Trace the right gastroepiploic artery distally in its course along the greater curvature of the stomach (Fig. 5.2). This artery must be preserved during transhiatal esophagectomy when the stomach is used as the replacement conduit. The majority of the blood supply to the stomach is supplied by the right gastroepiploic artery after mobilization of the stomach. Free the remainder of the greater curvature of the stomach from the greater omentum (Fig. 6.6). Moving to the left, attempt to identify the left gastroepiploic artery. This artery arises from the splenic artery and has a tortuous, variable course along the left gastric border (Fig. 5.2). Continue dissection along the left greater curvature. Dissection in this area is through the gastrosplenic ligament. This may be a single sheet of tissue or two sheets of tissue (Fig. 6.15).

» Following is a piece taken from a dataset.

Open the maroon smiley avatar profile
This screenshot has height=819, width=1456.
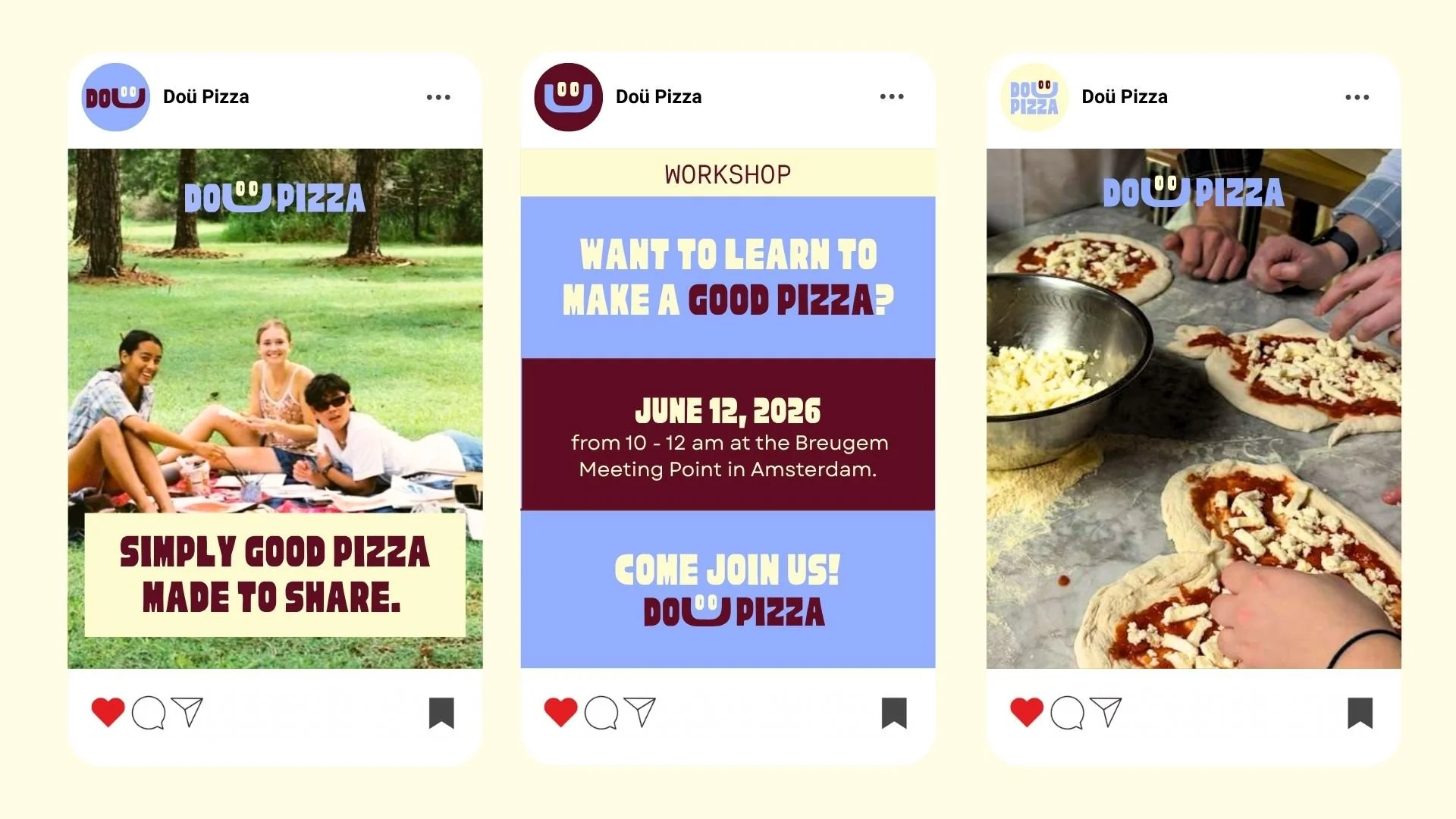click(x=568, y=97)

Continue sharp transection of the gastrosplenic ligament close to the stomach superiorly. Note the short gastric vessels encountered, which are transected and ligated individually. Carry this sharp dissection up to the diaphragm through the gastrophrenic ligament (Fig. 6.6). This will mobilize the entire greater curvature and cardia of the stomach. Elevate the stomach and look into the lesser sac. Identify the anterior wall of the pancreas. Inferior to the pancreas, identify the transverse mesocolon.
CLINICAL HIGHLIGHTS
The gastrosplenic ligament may have one or two welldefined folds. During mobilization of the greater curvature of the stomach, if present, the presplenic fold may be confusing to the surgeon who is unaware of this anatomic variable (Fig. 6.15).
Remember that short gastric vessels may come off the superior-most aspect of the spleen. These socalled supreme short gastric vessels may be identified only at the uppermost portion of the cardia of the stomach in the gastrophrenic ligament. Be aware that inferior phrenic vessels may also be found in this area arising from branches of the celiac axis and traversing posterior to the esophagus (Fig. 5.2).

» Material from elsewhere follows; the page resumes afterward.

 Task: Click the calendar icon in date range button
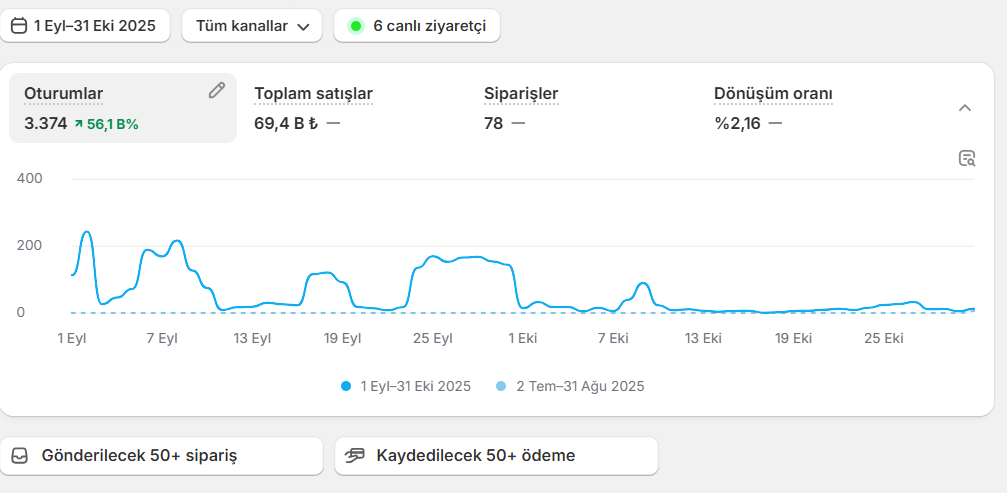(18, 26)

Figure 6.14 Entrance into the lesser sac; relationship of the greater omentum and transverse mesocolon.
In the operating room, the short gastric vessels can be divided and ligated individually or transected with a vessel coagulation device. Depending on the body habitus, the supreme short gastric vessels can be difficult to identify and control. Appropriate retraction, visualization, and careful dissection in this area are key to prevent massive hemorrhage.

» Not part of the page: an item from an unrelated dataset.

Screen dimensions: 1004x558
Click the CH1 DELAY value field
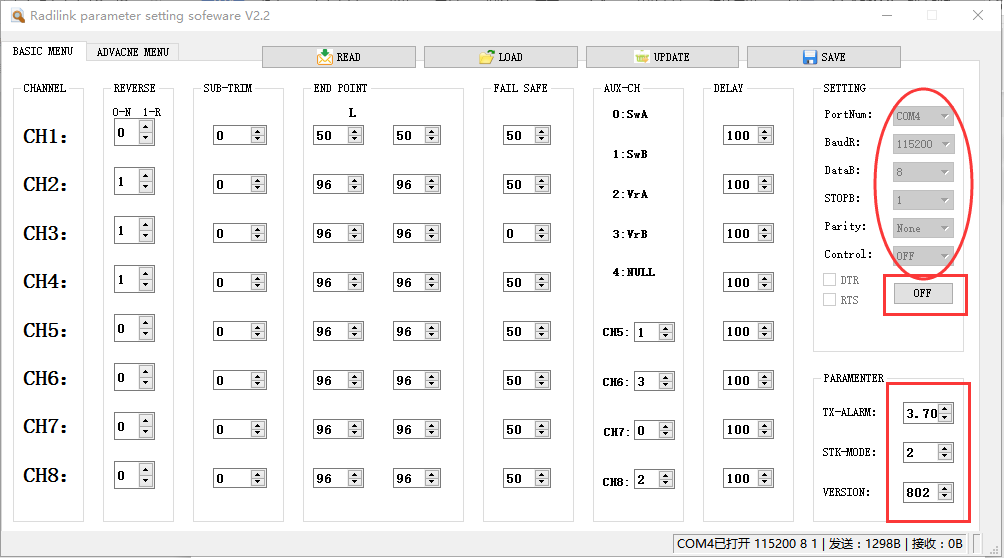(741, 135)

When taking down the short gastrics, the surgeon must exercise care in retraction of the stomach, as overzealous retraction can lead to avulsion of the short gastrics from the splenic hilum, necessitating splenectomy.
Note that a pancreatic pseudocyst in the lesser sac will likely be adjacent to the posterior wall of the stomach. On the body, re-evaluate this relationship. The surgeon can now see why a posterior wall gastrocystostomy is a convenient and anatomically sensible method of pseudocyst drainage for lesser sac pseudocysts.
Remember the critical nature of the right gastroepiploic artery when performing transhiatal esophagectomy. The right gastroepiploic artery, the right gastric artery, and the extremely rich interconnected nature of the gastric submucosal plexus allow complete mobilization of a viable stomach for an esophageal replacement conduit.
Figure 6.16 A: Dimensions and incision for Heller myotomy of the esophagus. B: Heller myotomy with bulging mucosa.